[Data entries]
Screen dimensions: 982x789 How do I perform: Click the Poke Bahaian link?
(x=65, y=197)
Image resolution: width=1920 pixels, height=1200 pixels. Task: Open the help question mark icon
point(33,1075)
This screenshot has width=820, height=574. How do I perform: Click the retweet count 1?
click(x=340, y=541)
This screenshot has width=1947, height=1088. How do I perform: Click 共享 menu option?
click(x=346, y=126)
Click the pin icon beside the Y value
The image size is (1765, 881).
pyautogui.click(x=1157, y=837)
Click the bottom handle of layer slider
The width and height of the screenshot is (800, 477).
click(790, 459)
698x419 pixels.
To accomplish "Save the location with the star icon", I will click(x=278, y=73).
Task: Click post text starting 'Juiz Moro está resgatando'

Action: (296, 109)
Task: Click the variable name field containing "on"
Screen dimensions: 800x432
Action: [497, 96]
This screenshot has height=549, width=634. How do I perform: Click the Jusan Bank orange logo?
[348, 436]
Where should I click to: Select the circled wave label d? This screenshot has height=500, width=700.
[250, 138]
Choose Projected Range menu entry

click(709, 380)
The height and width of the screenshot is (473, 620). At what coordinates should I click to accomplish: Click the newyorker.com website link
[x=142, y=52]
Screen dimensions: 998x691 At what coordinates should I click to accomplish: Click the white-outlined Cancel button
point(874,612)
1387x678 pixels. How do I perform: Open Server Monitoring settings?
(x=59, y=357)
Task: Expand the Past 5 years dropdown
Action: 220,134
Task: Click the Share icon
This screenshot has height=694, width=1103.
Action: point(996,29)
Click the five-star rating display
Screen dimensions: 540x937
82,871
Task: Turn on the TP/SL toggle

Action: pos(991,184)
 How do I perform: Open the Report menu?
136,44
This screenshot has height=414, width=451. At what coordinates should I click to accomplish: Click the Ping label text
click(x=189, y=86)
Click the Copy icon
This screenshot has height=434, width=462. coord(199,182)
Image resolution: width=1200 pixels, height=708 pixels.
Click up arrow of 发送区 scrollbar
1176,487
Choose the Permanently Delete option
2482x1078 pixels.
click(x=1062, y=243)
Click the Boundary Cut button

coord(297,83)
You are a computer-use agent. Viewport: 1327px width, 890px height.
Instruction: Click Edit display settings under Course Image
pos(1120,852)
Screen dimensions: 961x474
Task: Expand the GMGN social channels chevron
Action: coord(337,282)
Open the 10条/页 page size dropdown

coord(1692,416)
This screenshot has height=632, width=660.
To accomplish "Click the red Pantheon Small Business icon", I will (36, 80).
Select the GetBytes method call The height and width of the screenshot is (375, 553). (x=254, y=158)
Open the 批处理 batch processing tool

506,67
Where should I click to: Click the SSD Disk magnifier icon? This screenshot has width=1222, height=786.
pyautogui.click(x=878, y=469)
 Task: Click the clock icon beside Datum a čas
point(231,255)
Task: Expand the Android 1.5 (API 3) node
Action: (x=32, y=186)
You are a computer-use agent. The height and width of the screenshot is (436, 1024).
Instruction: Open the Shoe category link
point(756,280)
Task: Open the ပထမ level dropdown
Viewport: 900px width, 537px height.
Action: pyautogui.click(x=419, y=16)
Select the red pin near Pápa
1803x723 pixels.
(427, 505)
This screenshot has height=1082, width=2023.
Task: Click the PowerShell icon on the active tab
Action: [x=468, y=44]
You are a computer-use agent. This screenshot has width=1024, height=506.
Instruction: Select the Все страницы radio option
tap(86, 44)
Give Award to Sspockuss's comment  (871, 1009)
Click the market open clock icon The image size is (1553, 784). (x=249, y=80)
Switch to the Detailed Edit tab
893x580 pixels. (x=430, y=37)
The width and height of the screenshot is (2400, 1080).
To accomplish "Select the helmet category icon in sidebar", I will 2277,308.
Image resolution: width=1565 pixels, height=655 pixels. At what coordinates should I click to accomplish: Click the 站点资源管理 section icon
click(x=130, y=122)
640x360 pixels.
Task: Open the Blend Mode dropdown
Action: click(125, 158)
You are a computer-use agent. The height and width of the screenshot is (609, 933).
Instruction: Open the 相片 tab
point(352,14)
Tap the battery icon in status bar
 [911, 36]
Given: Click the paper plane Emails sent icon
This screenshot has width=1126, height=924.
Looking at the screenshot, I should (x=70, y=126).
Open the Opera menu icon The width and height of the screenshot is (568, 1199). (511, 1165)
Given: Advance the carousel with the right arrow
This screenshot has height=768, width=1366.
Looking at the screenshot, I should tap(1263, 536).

**EXERCISE OBJECTIVE:**
If a line in the records includes the string "agent", copy it.

**OUTPUT:**
You are a computer-use agent. Viewport: 1327px width, 890px height.
You are a computer-use agent. The height and width of the screenshot is (436, 1024).
You are a computer-use agent. This screenshot has width=1024, height=506.
You are a computer-use agent. The height and width of the screenshot is (609, 933).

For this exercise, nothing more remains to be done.